小さな部屋では、反射が“近すぎ、束になって早い時間”で戻ってくる。

リスニングルームの音は、スピーカーから耳へ届く直接音だけで決まりません。
壁、天井、床、机、背面から戻ってくる反射音も、音像や奥行き、聴き疲れに大きく関わります。

特に小さな部屋では、壁までの距離が近いため、反射音が直接音のすぐ後に戻ってきます。
この反射が強く集中すると、音の輪郭がにじみ、奥行きが浅くなり、音が耳元に張りつくように感じられることがあります。

KSAIROSは、この近すぎる反射を完全に消すのではなく、ピークが一点に集中しすぎないように整えるためのモジュールです。

Measurement / 測定で確認したこと

初期反射のピーク集中が、どのように変わるかを見る

KAIROSは、音を吸うための吸音パネルではありません。
そのため、測定でも「どれだけ音量が下がったか」だけを見るのではなく、初期反射がどのような時間構造で戻ってくるかを確認しています。

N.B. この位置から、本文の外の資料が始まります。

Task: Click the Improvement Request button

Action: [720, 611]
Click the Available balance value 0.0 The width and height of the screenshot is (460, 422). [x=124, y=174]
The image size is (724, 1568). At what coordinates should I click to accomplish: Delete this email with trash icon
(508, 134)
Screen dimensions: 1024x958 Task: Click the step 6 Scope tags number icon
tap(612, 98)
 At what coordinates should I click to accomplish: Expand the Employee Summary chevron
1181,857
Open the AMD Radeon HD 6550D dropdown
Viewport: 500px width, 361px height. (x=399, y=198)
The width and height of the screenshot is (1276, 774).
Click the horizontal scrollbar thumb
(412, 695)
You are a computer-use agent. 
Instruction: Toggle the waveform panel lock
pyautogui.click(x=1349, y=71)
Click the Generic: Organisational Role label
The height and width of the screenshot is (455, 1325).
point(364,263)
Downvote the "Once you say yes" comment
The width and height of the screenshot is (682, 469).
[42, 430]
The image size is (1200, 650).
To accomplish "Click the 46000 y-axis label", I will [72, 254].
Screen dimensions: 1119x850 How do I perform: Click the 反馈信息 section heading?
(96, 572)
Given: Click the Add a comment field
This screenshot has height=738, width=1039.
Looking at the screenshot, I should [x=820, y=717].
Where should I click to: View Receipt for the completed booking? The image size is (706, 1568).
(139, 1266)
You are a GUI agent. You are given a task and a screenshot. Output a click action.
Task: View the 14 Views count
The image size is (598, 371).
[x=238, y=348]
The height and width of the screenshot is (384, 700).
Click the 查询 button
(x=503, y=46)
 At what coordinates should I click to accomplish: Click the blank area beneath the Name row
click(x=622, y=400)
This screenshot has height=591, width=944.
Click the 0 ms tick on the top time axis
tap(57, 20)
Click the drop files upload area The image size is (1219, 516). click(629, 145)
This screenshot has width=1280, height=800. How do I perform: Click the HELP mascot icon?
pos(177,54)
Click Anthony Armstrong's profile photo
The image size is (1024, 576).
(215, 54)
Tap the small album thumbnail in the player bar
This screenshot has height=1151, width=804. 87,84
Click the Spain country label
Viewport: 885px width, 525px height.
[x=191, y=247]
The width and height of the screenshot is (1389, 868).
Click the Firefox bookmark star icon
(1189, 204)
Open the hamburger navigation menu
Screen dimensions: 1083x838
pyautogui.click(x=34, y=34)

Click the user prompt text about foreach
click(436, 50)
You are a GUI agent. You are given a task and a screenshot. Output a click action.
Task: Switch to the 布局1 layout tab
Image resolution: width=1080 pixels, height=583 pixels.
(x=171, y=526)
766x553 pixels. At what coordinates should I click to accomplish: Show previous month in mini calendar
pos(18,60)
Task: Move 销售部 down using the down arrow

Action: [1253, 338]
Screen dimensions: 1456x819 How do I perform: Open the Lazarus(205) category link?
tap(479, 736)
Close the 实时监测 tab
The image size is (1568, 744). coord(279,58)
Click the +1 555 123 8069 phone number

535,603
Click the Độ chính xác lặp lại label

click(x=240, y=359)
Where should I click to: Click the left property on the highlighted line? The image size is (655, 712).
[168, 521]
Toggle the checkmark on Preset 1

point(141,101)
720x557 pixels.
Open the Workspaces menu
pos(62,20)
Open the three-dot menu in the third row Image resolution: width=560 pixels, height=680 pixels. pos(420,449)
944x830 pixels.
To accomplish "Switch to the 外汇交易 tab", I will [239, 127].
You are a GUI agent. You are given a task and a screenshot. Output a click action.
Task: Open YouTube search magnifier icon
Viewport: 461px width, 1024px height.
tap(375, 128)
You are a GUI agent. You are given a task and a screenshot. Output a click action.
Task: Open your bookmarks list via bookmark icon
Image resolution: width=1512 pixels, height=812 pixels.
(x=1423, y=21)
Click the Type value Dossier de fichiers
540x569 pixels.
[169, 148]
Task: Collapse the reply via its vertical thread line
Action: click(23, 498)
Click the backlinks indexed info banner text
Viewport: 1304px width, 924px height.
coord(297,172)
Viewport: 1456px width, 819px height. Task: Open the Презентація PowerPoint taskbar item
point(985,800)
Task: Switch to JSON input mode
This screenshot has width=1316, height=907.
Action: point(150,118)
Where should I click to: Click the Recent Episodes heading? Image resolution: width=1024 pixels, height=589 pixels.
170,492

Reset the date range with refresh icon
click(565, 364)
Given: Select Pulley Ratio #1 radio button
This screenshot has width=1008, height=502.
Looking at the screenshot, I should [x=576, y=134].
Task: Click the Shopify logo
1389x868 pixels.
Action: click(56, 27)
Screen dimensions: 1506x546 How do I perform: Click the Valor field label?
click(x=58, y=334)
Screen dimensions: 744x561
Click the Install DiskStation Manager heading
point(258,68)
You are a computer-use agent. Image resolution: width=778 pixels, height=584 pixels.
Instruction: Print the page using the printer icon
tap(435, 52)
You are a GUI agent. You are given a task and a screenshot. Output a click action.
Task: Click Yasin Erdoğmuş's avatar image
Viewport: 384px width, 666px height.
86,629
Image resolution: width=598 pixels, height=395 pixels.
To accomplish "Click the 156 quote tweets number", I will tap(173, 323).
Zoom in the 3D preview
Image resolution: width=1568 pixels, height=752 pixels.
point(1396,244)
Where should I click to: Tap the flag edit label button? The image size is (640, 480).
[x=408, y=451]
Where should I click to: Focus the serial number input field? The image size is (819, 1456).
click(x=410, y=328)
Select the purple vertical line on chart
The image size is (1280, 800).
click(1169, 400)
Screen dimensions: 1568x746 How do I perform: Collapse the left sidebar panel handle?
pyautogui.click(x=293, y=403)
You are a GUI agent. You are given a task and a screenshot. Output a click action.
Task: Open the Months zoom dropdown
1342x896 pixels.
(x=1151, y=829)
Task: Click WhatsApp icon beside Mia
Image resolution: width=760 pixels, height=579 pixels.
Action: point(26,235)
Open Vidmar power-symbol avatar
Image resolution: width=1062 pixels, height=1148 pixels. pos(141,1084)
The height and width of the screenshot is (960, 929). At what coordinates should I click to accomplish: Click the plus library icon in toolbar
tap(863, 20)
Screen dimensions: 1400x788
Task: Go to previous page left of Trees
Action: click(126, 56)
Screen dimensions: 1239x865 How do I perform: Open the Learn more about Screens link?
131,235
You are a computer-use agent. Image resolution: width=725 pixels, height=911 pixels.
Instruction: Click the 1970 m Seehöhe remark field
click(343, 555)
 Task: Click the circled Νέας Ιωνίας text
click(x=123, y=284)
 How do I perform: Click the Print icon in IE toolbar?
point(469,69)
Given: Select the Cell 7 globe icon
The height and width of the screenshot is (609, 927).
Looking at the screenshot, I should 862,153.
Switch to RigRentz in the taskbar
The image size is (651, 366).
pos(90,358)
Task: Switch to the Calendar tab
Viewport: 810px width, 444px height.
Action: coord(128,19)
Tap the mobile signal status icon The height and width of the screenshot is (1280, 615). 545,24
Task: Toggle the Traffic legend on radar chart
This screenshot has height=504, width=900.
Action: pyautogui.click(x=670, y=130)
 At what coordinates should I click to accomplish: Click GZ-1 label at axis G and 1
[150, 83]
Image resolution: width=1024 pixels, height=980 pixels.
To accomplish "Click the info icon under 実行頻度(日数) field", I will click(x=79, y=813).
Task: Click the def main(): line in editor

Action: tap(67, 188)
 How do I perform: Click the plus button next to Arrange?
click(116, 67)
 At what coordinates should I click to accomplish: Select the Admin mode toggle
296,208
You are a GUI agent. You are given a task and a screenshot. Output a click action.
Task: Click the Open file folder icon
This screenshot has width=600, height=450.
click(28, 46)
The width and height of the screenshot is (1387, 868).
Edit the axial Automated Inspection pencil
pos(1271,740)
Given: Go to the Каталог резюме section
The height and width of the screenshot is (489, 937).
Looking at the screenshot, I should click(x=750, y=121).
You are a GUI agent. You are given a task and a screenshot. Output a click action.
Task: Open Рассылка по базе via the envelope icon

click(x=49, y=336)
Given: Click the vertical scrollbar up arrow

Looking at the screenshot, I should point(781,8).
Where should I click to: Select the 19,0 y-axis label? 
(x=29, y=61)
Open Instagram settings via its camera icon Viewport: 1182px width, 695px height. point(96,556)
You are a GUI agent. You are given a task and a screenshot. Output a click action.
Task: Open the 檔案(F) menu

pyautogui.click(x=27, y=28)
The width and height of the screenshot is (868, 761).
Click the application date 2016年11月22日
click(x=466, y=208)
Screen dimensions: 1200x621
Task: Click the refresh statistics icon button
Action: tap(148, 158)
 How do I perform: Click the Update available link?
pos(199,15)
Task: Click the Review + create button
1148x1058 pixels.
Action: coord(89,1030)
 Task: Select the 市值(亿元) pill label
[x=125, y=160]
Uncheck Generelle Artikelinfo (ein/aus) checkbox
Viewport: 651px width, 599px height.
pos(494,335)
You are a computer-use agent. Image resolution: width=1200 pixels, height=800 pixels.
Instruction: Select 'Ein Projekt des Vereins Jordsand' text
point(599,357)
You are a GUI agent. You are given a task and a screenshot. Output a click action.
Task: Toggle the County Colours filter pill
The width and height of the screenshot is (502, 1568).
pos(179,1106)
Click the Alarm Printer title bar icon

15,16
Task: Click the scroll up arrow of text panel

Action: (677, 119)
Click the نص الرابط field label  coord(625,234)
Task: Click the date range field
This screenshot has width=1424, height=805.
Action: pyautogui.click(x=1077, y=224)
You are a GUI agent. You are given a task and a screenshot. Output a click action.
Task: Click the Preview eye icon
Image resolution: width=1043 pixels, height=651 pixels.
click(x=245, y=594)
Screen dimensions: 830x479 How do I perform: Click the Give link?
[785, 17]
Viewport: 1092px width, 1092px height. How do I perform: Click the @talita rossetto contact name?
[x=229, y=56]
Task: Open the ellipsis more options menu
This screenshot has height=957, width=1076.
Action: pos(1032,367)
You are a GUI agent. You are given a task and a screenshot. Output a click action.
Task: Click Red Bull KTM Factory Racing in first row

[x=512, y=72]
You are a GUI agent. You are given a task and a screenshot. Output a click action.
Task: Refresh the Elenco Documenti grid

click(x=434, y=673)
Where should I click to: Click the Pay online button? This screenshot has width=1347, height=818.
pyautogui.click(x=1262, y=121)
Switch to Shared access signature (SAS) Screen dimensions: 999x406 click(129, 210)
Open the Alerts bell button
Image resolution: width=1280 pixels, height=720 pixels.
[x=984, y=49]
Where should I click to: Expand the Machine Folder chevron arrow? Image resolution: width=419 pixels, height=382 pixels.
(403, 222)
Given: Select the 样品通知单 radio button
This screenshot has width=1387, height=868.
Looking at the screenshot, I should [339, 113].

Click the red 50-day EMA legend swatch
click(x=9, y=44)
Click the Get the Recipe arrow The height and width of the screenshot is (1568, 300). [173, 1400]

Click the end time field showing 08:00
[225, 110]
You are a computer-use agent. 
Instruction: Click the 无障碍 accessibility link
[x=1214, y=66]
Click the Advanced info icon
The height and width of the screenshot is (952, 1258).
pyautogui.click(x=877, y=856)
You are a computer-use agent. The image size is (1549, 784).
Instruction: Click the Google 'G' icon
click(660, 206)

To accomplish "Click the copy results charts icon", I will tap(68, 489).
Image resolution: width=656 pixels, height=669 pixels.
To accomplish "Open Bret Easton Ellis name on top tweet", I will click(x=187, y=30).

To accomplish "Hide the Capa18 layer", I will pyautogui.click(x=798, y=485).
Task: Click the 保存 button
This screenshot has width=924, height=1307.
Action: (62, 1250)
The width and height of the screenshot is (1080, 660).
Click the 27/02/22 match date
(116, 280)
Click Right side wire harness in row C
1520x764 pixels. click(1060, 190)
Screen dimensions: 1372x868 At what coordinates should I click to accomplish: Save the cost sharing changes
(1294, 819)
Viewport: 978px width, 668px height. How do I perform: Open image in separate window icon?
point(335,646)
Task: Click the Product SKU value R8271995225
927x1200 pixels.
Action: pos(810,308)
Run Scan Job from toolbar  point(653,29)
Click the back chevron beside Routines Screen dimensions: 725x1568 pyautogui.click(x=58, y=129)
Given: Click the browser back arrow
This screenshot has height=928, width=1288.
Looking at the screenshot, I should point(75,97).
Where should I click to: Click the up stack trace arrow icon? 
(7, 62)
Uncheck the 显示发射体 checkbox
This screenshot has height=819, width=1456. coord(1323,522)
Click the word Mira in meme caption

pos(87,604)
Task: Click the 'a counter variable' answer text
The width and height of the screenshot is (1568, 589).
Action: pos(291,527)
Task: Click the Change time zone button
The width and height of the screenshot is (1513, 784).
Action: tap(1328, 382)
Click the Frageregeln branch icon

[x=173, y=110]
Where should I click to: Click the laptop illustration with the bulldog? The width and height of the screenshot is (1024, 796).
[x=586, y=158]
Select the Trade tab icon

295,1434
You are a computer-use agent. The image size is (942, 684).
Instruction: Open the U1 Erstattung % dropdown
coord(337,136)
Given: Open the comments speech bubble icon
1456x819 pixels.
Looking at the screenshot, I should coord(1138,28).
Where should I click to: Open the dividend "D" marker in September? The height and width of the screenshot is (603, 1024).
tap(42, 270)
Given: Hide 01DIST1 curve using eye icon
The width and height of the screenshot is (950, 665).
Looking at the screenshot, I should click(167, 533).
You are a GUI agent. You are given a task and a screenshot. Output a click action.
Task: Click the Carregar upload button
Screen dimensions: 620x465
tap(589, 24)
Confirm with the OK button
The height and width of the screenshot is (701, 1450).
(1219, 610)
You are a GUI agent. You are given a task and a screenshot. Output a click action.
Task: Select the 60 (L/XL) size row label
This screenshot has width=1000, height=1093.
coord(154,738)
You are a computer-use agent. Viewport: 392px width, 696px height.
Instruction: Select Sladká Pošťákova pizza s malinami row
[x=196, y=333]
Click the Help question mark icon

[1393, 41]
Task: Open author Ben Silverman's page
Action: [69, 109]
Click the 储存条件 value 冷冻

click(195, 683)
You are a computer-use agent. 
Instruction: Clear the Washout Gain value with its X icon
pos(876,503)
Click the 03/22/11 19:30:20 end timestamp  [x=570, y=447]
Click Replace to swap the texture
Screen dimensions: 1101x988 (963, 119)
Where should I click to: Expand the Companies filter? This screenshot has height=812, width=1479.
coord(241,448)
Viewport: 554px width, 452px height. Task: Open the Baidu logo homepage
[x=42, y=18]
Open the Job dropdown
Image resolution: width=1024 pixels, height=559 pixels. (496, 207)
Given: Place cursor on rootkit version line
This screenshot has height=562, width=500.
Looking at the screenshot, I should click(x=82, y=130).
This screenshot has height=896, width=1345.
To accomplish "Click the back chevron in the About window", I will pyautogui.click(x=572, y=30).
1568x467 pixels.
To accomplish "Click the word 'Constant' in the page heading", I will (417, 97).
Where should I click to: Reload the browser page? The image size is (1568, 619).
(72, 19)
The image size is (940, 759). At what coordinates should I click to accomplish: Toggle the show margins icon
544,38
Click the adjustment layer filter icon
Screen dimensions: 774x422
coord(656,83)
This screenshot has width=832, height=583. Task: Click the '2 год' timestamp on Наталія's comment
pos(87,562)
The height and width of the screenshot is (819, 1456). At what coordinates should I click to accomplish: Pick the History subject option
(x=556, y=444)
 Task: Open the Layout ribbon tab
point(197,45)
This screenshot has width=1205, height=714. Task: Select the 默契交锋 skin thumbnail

DIVERでは、KAIROSの設置前後でREWによるインパルス応答測定を行い、同じ部屋・同じ条件で、KAIROSなし / KAIROSありの反射挙動を比較しました。

検証では、近い壁や背面から戻ってくる初期反射が、短い時間に鋭く集中しているか、それとも時間方向に分散しているかを確認しています。


測定条件

測定は、小さな家具入りの部屋で行いました。
部屋の大きさは約W3.5m × L4.8m × H2.4mです。

測定ソフトにはREW、測定マイクにはminiDSP UMIK-1を使用しました。
KAIROSなし / KAIROSありを同一条件で比較し、フィルター処理したインパルス応答の重ね合わせから、初期反射の変化を確認しています。

項目内容
測定ソフトREW
測定マイクminiDSP UMIK-1
部屋寸法約3.5m × 4.8m × 2.4m
部屋条件家具入りの小空間
比較条件PHANTOMなし / PHANTOMあり
測定方式フィルター処理したインパルス応答の比較
主な確認レンジ300〜5000Hz
補助確認レンジ1000〜5000Hz
測定日2026年4月24日

なぜ300〜5000Hzを見るのか

KAIROSは、主に小空間の初期反射を扱うためのモジュールです。
300〜5000HzをKAIROSの主な反射制御レンジとして扱っています。

300Hz以下の変化が見える場合もありますが、低域は部屋の寸法、定在波、設置位置、スピーカー位置の影響を強く受けます。
そのため、KAIROSの主な説明レンジとしては300〜5000Hzを中心に扱います。

また、1000〜5000Hzの表示は、初期反射のピーク集中の変化を視覚的に確認しやすいため、補助的な確認レンジとして掲載しています。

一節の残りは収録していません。